**** Records supplied
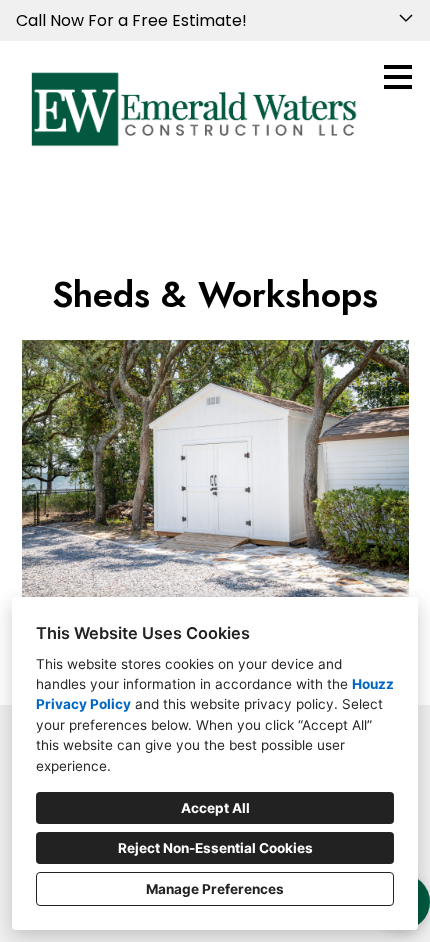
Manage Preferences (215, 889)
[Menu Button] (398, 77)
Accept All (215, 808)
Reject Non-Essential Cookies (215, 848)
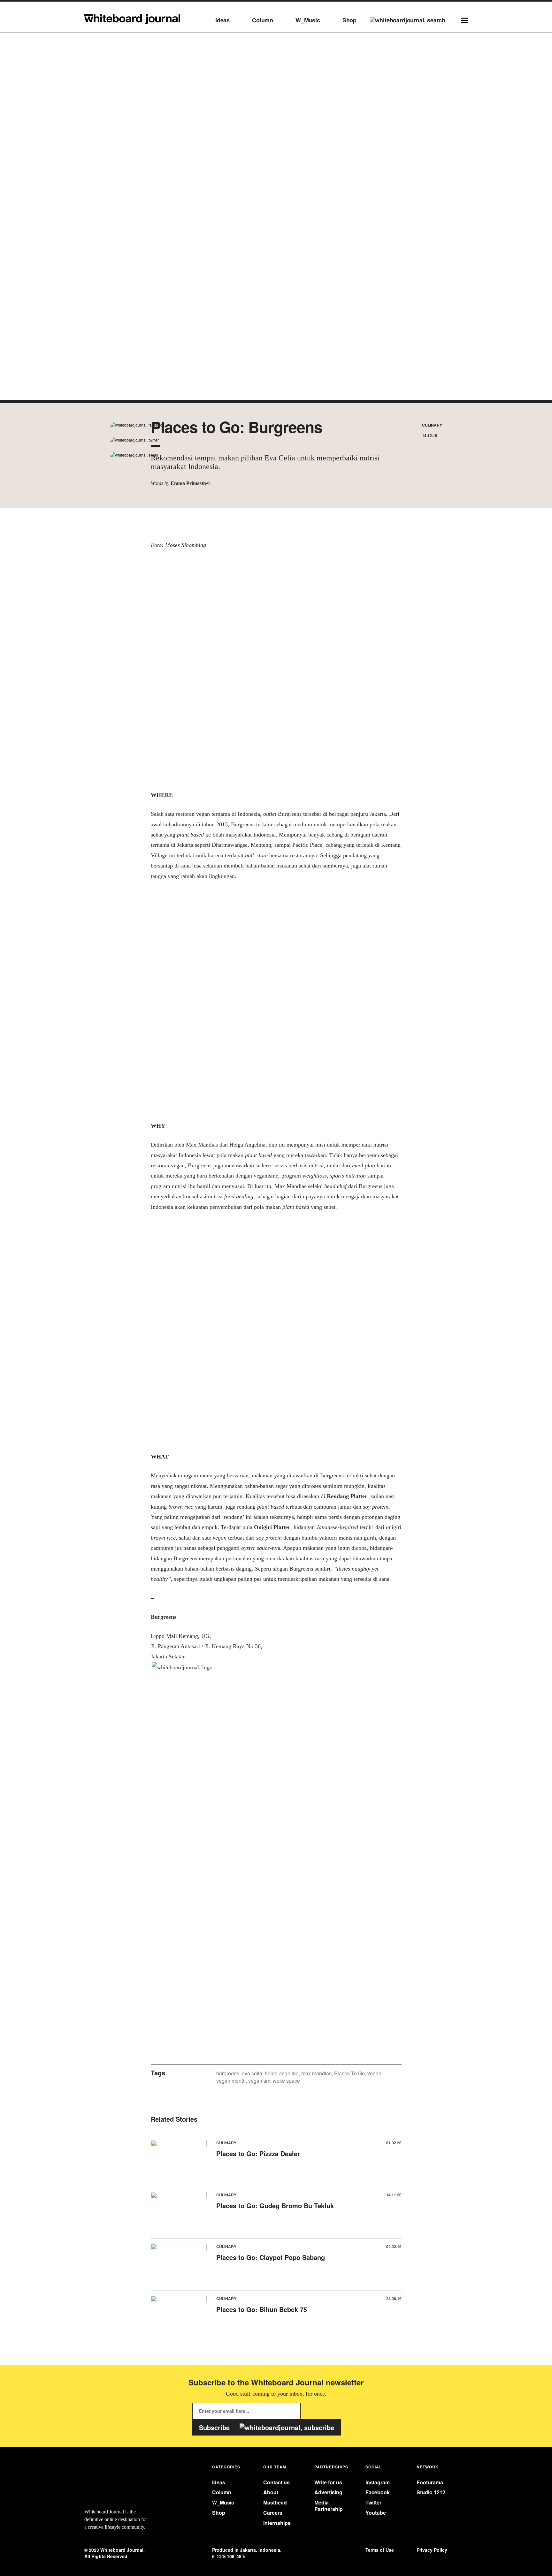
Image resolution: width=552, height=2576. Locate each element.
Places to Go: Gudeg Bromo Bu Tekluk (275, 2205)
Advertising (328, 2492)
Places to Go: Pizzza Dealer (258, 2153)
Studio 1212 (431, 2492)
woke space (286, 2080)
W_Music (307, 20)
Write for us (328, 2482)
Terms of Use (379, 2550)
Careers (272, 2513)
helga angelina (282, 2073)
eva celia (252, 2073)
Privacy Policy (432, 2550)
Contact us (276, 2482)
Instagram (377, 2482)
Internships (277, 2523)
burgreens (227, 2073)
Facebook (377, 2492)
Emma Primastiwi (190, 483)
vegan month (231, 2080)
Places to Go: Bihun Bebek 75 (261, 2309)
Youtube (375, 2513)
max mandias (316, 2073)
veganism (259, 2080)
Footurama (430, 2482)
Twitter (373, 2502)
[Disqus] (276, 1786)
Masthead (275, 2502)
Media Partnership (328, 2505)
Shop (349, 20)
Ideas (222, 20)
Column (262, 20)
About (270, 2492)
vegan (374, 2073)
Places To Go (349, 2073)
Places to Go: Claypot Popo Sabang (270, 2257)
********
Please copy the entries in full. Leave each image out.

Manage Preferences (215, 889)
[Menu Button] (398, 77)
Accept All (215, 808)
Reject Non-Essential Cookies (215, 848)
Image resolution: width=552, height=2576. Locate each element.
Places to Go: Gudeg Bromo Bu Tekluk (275, 2205)
Advertising (328, 2492)
Places to Go: Pizzza Dealer (258, 2153)
Studio 1212 (431, 2492)
woke space (286, 2080)
W_Music (307, 20)
Write for us (328, 2482)
Terms of Use (379, 2550)
Careers (272, 2513)
helga angelina (282, 2073)
eva celia (252, 2073)
Privacy Policy (432, 2550)
Contact us (276, 2482)
Instagram (377, 2482)
Internships (277, 2523)
burgreens (227, 2073)
Facebook (377, 2492)
Emma Primastiwi (190, 483)
vegan month (231, 2080)
Places to Go: Bihun Bebek 75 (261, 2309)
Youtube (375, 2513)
max mandias (316, 2073)
veganism (259, 2080)
Footurama (430, 2482)
Twitter (373, 2502)
[Disqus] (276, 1786)
Masthead (275, 2502)
Media Partnership (328, 2505)
Shop (349, 20)
Ideas (222, 20)
Column (262, 20)
About (270, 2492)
vegan (374, 2073)
Places To Go (349, 2073)
Places to Go: Claypot Popo Sabang (270, 2257)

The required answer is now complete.